Question

What is a recursive formula for a geometric sequence?

Answer 1

Hint: A recursive formula is a relation between the preceding term of a sequence and the next term of the sequence. So it essentially defines the next term of a sequence using the previous term. A geometric sequence is the sequence of terms in which the ratio of the two consecutive terms is always a constant. The ${{n}^{th}}$ term is given by ${{a}_{n}}=a{{r}^{n-1}}$. From this formula, we can derive the required recursive relation for a geometric sequence.

Complete step-by-step solution:
We know that a geometric sequence is the sequence of terms in which the ratio of the two consecutive terms is always a constant. Therefore, if the first term of a geometric sequence is a, and the constant ratio of the geometric sequence is equal to r, then the next terms can be written as $ar,a{{r}^{2}},a{{r}^{3}}........$. Observing this sequence of the terms of the geometric sequence, we can generalise the ${{n}^{th}}$term of the sequence as
$\Rightarrow {{a}_{n}}=a{{r}^{n-1}}.......\left( i \right)$
But we also know that a recursive formula for a sequence is a relation between the next term and the previous term. Therefore, for writing the recursive relation for the geometric sequence, we need to define the next term with respect to the previous term. This means that we have to define the ${{n}^{th}}$ term with respect to the ${{\left( n-1 \right)}^{th}}$ term. For the ${{\left( n-1 \right)}^{th}}$ term, we substitute $n=n-1$ in the equation (i) to get
$\begin{align}
  & \Rightarrow {{a}_{n-1}}=a{{r}^{n-1-1}} \\
 & \Rightarrow {{a}_{n-1}}=a{{r}^{n-2}}........\left( ii \right) \\
\end{align}$
Dividing the equation (i) by (ii) we get
\[\begin{align}
  & \Rightarrow \dfrac{{{a}_{n}}}{{{a}_{n-1}}}=\dfrac{a{{r}^{n-1}}}{a{{r}^{n-2}}} \\
 & \Rightarrow \dfrac{{{a}_{n}}}{{{a}_{n-1}}}=\dfrac{{{r}^{n-1}}}{{{r}^{n-2}}} \\
\end{align}\]
Using the laws of exponents, we can write the above equation as
\[\begin{align}
  & \Rightarrow \dfrac{{{a}_{n}}}{{{a}_{n-1}}}={{r}^{\left( n-1 \right)-\left( n-2 \right)}} \\
 & \Rightarrow \dfrac{{{a}_{n}}}{{{a}_{n-1}}}={{r}^{n-1-n+2}} \\
 & \Rightarrow \dfrac{{{a}_{n}}}{{{a}_{n-1}}}={{r}^{1}} \\
 & \Rightarrow \dfrac{{{a}_{n}}}{{{a}_{n-1}}}=r \\
\end{align}\]
Multiplying both sides by \[{{a}_{n-1}}\], we get
\[\Rightarrow {{a}_{n}}={{a}_{n-1}}\left( r \right)\]
Hence, the recursive formula for the geometric sequence is \[{{a}_{n}}={{a}_{n-1}}\left( r \right)\].
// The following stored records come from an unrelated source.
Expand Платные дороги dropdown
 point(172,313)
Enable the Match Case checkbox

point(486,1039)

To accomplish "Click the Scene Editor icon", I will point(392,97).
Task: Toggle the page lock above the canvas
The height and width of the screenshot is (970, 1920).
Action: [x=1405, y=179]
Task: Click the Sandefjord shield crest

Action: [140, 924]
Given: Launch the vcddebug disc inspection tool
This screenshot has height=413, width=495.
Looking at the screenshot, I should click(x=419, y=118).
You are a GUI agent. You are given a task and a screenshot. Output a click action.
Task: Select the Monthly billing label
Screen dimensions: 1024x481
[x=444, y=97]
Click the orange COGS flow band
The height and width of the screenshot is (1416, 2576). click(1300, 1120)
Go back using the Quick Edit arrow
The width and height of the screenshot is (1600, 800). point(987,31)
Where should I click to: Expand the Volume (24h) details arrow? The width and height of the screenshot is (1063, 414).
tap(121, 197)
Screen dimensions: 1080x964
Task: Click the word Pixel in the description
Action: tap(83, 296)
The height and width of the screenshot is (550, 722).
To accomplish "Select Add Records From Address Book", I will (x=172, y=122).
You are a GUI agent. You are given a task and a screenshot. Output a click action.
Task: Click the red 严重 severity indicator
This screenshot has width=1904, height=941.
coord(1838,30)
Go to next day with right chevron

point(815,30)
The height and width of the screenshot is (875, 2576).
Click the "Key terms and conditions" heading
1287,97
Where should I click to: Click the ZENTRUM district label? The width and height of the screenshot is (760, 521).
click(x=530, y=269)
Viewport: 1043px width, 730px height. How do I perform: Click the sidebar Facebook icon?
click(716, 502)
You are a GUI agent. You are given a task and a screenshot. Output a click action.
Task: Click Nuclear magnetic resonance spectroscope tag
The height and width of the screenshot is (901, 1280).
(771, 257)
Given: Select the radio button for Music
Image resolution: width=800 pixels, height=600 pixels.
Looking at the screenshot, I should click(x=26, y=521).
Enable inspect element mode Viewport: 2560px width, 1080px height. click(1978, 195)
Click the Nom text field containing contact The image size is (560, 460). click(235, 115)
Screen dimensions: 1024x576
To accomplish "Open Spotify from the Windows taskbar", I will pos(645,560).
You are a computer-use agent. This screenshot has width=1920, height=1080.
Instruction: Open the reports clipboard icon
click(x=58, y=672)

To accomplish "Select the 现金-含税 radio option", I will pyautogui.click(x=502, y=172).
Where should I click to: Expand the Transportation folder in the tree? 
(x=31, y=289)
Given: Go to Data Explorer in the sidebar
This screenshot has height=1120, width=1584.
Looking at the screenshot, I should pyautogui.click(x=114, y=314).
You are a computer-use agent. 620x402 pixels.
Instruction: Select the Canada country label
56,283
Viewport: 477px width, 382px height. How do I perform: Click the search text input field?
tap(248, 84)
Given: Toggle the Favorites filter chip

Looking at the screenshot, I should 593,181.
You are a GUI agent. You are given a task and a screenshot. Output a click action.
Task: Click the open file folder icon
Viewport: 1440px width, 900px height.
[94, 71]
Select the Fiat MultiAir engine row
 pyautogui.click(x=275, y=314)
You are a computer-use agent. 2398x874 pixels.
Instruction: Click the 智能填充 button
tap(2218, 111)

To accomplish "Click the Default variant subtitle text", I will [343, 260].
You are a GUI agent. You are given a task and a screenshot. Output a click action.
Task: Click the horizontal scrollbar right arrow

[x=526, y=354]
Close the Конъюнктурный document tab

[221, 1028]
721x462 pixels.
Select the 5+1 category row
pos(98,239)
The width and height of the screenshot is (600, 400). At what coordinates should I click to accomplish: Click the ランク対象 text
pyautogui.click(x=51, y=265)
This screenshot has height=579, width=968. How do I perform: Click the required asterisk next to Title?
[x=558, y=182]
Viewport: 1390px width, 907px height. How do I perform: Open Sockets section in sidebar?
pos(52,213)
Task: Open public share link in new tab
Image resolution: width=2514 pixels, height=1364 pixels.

Note: A recursive relation is a relation between two consecutive terms. It is not necessary to define it as the expression for the present term with respect to the previous term. We can define it as the relation between the next term and the present term also. Therefore, the recursive relation for a geometric series can also be written as ${{a}_{n+1}}={{a}_{n}}\left( r \right)$.